» **Extract**
::::::
I finally agreed with [LittleBoss] that it would be best if the committee did not lose faith in the administrative powers-that-be, and that a little white lie about the decision -- e.g. have our vote but strongly urge the decision that has already been made for us, without letting them know what took place -- would be the best approach to keep everyone happy.

Immediately following that discussion, I walked into my committee meeting and told them what had happened, in full detail.

Sorry, [LittleBoss], but I lost too much respect for your management style today to want to aid you sticking your nose any further up [BigBoss'] ass. You do that well enough on your own, as it is.

Of course, the natural result, from the committee, was The Question.

And I was honest. I have no answer for it. I don't know. All I could tell them was, you've all heard the stories by now of me screaming at [LittleBoss] for 15 minutes straight. I have yet to be disciplined for such an egregious act of insubordination, and you can bet that none is forthcoming.

Because I knew what [LittleBoss] was doing; stepping on the committee's purpose and autonomy in order to impress [BigBoss]. So [LittleBoss] brokered a deal with me to cover her motives. Too bad no deal was made about how long I'd keep my mouth shut.

Like I said, I won't get in any trouble for being honest. But I can guaran-damn-tee you, [LittleBoss] is going to think twice about ever fu**ing with anything I'm in charge of, ever again. This kid don't roll over that easy.

And people wonder why I hate committee work ...

... oy.

Wednesday, November 7, 2007

Random Philosophication



Like the great plagues of the early centuries, committees spread rapidly, mercilessly killing the productivity of all employees in their paths.

Monday, November 5, 2007

The Rule Of Order



Any idea why Robert's Rules Of Order were created, other than to drive those of us attending the meeting utterly insane?

And on a related note, why do people insist on following them as if they are The Penultimate Commandments handed down to The Great Administropoles by Moses himself?

Last I checked, God's last name wasn't Roberts ... the dude's God, what the hell does he need a last name for?

"How're you doing? I'm Gabriel, your new Messenger angel."

"Hey, what's up guy. My name's Jehovah. Jehovah Roberts."

Just doesn't quite work, does it?

Although I've got to admit, it would be pretty funky if ancient scriptures were to be recovered stating that God's actual name was something as innocuous as Mervin Watley. Then again, it would take away a fair bit of the mystique surrounding the religion, and let's face it, mystique and fear are really the only drawing power religion has anymore.

I mean, who's afraid of a dude named Merv, anyway? ***

In the meantime, I'm stuck listening to the proud Chair of [SomeRandomCommittee] prattle on about the proper process in which to conduct a meeting where very huge important decisions - with [Library's] ultimate success or peril at stake - will be made regarding whether procedures for roving reference should be revisited.

Are you there, Merv? It's me, G. Forget the lifeline; throw these people a life.

(*** with apologies - and sympathies - to any of the Merv Watley's out there.)

Saturday, October 20, 2007

Committee x.x



Colours.

I've been talking about colours with the [Project x.x] committee for two months, now.

Two months!

We've been talking about colours for two months, we talked about colours yesterday, I'm sitting here talking about colours.

For two months' worth of project time, when there are several other factors necessary for [Project x.x] to be successful, with all manner of details yet to be visited, many more important than what the easy-to-change visual appeal of the final product will be, and yet, what are we talking about?

Colours, man. We're talking about colours.

And don't get me wrong. I think the colours are important, I honestly do. But we've got the entirety of [Project x.x] that needs our attention, also. Yet here we are.

Talking about colours.

Colours. For two months.

I'm amazed these people can even decide what to wear in the morning, let alone choose a simple trial colour scheme.

All this work to do, and what are we doing?

Colours, man. We're talking about colours.



*** With apologies to A.I. ... when he gets around to apologizing for the steamer he calls a rap album, that is.
::::::
» **Extracted information**
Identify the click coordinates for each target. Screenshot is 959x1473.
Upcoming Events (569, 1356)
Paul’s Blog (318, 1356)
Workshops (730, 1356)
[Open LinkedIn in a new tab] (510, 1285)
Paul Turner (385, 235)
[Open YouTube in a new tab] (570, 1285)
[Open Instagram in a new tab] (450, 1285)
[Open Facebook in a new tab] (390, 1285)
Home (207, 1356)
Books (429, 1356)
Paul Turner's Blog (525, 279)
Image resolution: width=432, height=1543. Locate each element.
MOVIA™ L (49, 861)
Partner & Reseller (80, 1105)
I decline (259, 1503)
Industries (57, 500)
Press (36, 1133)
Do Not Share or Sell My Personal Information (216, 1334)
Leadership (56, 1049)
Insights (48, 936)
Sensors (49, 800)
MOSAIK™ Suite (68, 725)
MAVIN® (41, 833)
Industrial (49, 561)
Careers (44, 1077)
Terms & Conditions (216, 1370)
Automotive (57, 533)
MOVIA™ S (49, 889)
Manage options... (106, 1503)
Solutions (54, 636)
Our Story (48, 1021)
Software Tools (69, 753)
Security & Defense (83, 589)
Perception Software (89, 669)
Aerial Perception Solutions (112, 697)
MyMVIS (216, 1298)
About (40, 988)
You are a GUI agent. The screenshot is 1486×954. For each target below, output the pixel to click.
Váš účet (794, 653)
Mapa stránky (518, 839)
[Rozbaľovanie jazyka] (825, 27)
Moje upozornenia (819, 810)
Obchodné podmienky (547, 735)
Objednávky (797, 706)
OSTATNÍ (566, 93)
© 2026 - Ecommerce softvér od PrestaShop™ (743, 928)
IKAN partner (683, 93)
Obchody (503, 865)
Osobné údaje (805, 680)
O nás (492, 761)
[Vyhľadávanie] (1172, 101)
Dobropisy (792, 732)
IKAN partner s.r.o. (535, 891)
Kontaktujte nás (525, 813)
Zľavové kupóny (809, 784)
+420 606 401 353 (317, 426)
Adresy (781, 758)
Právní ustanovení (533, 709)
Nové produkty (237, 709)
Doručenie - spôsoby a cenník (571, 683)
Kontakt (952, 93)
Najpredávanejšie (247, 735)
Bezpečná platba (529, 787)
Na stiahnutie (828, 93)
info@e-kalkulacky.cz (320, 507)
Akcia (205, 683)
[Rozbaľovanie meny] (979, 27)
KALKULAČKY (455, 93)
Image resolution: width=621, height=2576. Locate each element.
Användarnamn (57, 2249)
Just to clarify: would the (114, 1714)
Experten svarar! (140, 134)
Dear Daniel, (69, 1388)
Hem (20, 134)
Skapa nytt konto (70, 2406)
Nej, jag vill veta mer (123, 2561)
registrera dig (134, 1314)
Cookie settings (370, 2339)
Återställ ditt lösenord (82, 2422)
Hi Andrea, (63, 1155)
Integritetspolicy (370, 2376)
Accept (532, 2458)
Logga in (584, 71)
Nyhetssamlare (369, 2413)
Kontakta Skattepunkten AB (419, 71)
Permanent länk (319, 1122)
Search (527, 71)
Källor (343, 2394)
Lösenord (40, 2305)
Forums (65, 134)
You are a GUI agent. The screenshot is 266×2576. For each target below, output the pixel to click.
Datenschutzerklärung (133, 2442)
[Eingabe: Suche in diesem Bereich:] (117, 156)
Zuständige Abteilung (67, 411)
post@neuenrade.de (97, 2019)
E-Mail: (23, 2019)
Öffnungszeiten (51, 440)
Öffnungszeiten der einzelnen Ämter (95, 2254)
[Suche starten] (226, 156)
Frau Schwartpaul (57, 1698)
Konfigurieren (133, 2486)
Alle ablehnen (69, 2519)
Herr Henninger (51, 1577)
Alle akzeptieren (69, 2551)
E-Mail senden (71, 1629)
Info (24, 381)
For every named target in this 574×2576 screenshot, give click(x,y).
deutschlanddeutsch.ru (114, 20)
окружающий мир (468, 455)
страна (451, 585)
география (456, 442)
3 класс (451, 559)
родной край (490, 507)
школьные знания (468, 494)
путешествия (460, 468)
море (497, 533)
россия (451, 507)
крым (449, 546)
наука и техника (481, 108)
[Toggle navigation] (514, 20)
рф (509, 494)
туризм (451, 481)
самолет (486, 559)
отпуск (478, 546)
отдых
::::::
» **How to complete this task**
Please state, from the blog excerpt on committee work, how long the writer has been talking about colours with the [Project x.x] committee. The items play no part in this work.

» **Exercise solution**
Two months.